The net result of all of this tinkering with the tax system in the budget is that somebody below the average industrial wage still has to pay tax at the margin of 55.75 per cent of their total income. At column 2049 of the Official Report of 9 February, Deputy De Rossa said: "In the coming year, the Government must set about monitoring and evaluating these reforms to ensure that they are effective as job creators". This shows a blinkered approach to the relationship between tax reduction and unemployment. He still does not believe that tax reduction or reform has anything to do with creating employment. He believes that one should monitor every bit of tax reduction to see how many jobs it creates, as if one was talking about two chemical elements in a laboratory that were supposed to produce a certain reaction that could be measured scientifically.
The reality — and every developed economy has shown it — is that a low taxation climate is conducive to enterprise initiative and ultimately economic growth out of which jobs are created.
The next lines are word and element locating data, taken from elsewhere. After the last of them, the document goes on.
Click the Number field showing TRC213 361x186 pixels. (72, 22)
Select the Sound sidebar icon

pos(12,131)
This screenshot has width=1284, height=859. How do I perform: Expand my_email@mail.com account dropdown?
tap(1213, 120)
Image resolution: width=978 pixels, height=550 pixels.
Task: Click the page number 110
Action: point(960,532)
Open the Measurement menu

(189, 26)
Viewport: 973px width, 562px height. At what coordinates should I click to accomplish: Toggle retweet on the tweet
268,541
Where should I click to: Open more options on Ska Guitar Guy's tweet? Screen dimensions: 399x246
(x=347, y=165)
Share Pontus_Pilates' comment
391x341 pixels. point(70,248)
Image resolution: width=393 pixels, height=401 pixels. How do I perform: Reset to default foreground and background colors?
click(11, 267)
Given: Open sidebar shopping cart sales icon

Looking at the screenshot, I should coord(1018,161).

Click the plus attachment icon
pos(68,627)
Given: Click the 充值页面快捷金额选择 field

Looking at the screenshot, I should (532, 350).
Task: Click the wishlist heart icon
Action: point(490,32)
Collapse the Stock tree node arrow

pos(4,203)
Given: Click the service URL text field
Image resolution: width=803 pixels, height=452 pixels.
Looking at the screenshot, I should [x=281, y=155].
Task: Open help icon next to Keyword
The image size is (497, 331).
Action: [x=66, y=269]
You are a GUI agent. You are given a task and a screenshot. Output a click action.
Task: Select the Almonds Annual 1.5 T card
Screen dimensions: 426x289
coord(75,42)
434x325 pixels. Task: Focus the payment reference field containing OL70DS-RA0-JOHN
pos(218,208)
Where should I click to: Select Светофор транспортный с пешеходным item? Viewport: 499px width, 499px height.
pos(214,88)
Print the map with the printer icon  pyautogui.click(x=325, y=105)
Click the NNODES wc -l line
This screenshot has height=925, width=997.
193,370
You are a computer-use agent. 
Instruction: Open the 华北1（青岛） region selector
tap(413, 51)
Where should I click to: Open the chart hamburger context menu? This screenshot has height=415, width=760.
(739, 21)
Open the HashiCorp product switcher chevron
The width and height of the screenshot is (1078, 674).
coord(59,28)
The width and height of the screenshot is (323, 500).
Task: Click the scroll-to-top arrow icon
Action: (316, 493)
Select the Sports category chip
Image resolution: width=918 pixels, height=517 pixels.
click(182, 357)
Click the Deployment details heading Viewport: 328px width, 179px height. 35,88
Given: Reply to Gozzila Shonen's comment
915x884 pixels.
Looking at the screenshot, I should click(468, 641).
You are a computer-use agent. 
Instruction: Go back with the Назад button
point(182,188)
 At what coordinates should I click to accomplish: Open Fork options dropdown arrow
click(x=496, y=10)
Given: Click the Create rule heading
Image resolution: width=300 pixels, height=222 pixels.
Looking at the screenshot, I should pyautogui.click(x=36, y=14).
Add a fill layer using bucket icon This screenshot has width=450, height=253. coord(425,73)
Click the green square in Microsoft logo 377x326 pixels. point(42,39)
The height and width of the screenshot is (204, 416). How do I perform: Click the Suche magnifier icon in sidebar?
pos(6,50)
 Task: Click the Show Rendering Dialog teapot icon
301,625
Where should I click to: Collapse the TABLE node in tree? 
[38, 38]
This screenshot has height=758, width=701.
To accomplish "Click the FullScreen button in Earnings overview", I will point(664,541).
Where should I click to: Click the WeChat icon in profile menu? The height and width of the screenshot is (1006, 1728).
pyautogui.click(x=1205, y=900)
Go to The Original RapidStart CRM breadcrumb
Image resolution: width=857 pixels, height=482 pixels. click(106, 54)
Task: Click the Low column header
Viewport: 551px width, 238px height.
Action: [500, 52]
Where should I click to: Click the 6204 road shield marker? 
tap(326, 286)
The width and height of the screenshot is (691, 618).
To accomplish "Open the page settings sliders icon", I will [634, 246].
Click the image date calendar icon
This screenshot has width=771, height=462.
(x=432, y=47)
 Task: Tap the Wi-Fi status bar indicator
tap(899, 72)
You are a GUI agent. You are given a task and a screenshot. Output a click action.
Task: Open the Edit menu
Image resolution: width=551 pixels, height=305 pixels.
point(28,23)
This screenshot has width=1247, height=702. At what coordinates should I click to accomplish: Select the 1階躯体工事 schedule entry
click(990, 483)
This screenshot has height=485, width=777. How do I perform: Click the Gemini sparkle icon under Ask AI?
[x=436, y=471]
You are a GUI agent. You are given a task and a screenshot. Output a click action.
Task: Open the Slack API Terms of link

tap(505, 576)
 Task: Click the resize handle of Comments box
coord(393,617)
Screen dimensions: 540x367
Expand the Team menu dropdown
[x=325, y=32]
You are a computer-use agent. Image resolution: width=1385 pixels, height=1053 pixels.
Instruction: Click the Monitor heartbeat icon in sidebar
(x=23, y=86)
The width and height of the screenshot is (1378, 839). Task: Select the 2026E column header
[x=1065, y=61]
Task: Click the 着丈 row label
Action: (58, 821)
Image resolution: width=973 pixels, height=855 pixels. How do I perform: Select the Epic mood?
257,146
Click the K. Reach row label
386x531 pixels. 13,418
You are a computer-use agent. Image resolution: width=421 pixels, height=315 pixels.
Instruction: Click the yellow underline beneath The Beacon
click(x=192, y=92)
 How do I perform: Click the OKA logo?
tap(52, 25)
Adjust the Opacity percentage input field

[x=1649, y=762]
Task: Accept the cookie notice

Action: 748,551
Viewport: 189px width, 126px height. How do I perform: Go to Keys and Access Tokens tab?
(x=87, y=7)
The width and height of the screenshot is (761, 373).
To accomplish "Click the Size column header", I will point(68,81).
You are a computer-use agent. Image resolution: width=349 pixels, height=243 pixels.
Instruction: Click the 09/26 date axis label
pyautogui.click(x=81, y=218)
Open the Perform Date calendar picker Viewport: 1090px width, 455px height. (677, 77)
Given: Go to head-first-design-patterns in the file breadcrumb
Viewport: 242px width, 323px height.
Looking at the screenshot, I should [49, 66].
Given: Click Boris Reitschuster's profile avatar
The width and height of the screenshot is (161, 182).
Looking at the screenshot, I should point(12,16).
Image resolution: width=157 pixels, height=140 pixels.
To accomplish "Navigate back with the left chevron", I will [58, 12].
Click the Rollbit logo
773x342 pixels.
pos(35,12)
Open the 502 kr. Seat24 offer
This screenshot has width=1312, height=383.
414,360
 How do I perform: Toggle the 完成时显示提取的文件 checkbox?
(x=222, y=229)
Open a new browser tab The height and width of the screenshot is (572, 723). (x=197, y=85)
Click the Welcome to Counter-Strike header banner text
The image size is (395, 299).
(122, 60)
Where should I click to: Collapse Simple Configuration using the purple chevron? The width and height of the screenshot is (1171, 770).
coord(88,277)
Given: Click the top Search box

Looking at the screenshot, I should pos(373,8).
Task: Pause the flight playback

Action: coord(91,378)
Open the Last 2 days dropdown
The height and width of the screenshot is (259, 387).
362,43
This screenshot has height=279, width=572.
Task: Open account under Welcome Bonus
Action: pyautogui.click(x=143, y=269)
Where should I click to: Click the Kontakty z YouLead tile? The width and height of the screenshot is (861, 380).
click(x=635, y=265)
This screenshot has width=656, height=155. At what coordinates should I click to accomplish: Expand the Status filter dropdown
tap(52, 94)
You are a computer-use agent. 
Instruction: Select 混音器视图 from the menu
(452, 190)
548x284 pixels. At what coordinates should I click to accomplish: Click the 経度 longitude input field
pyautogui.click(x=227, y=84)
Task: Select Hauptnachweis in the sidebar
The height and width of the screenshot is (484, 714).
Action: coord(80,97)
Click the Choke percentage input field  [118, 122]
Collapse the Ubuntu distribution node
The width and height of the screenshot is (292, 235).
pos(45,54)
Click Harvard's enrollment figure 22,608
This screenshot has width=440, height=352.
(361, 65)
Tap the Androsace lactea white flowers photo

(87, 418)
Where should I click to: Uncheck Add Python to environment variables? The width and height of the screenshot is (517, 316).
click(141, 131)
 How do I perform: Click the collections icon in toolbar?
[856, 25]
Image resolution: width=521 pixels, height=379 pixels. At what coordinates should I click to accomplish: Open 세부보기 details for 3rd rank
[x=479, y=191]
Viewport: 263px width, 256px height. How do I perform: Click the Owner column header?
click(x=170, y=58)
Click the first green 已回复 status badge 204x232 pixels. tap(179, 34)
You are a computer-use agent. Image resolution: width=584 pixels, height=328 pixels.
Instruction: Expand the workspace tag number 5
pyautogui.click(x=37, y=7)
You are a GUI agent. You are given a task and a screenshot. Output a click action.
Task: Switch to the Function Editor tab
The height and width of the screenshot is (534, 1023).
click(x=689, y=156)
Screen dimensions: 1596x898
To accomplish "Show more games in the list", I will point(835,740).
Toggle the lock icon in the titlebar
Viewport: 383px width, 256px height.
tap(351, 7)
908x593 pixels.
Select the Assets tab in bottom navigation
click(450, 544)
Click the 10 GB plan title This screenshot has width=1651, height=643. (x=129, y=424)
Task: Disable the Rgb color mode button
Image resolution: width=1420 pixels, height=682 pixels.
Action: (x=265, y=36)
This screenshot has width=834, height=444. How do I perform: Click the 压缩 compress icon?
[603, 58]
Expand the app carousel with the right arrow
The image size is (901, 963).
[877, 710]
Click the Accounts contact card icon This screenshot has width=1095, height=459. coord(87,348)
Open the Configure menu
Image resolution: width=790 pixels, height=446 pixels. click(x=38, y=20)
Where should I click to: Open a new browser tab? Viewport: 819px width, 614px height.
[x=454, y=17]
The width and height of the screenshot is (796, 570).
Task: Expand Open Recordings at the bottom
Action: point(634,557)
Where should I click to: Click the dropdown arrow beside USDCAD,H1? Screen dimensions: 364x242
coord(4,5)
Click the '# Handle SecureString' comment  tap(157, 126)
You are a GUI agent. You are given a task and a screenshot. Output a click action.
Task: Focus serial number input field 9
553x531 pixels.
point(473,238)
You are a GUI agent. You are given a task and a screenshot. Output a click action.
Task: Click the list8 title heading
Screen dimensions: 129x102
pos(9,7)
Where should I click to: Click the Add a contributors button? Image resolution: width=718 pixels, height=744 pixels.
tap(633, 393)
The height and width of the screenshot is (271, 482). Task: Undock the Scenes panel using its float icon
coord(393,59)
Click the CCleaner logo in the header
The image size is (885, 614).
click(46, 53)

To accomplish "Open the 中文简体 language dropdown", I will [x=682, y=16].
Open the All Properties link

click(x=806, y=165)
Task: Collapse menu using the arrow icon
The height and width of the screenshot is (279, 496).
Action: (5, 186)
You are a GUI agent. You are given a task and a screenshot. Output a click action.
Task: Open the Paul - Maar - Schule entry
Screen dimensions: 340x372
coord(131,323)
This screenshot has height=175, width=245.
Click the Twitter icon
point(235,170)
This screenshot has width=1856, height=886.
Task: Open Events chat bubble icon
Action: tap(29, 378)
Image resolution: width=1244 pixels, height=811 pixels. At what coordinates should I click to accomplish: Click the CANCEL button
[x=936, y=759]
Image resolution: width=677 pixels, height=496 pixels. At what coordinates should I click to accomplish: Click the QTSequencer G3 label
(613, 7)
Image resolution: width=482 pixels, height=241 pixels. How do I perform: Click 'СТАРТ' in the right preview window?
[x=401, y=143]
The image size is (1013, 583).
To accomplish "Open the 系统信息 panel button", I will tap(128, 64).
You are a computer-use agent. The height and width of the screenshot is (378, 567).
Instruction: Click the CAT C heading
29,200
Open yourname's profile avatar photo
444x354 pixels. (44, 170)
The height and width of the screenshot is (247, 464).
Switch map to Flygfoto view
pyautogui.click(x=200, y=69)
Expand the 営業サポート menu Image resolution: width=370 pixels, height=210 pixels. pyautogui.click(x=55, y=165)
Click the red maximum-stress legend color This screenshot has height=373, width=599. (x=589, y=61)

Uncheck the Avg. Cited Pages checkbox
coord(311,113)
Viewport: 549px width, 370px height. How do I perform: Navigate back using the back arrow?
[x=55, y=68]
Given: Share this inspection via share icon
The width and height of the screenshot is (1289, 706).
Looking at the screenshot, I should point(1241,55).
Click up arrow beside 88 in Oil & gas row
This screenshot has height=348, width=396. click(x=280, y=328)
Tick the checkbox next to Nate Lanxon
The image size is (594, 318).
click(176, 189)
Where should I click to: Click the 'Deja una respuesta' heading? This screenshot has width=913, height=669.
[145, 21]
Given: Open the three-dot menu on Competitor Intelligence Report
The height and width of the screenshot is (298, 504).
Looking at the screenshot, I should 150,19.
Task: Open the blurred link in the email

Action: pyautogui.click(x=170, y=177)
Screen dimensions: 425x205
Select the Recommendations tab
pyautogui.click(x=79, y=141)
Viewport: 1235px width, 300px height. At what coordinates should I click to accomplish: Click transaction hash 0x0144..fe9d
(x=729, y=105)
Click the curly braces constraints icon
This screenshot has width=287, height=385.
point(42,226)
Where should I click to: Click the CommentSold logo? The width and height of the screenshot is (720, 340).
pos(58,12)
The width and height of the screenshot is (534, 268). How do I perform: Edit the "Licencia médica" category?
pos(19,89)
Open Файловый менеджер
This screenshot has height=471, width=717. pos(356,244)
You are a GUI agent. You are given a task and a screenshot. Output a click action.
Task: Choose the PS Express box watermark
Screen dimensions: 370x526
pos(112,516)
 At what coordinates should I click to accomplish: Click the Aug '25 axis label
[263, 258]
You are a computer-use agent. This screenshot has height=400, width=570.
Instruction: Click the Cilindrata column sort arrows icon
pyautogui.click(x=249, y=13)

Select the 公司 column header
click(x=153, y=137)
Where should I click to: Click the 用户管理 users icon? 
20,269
Of course we are not doing enough to translate our economic growth into employment, but that is another argument. It does not take from the fact that a favourable tax climate is a sine qua non to economic growth, which again is a sine qua non to employment creation.
When this Government was in the process of forming, Democratic Left held a meeting in a Dublin hotel where it duly wrestled with its conscience for a few minutes and decided that it was going into Government. It did so on the basis of a paper produced by the leadership.On the following day, all the national newspapers carried quotations from some of the speeches made at this meeting. One speech was delivered by a Mr. Fergal Ross, who was described as the son of the party leader, Proinsias De Rossa. Mr. Fergal Ross opposed Democratic Left's decision to go into Government on the basis of the paper presented by the leadership, which he said was "full of classic fudges". Who am I to disagree with Mr. Ross? It was full of classic fudges and that is reflected in the budget because this budget is a classic fudge from beginning to end and the people, with whose welfare this Government has been entrusted, will be the losers.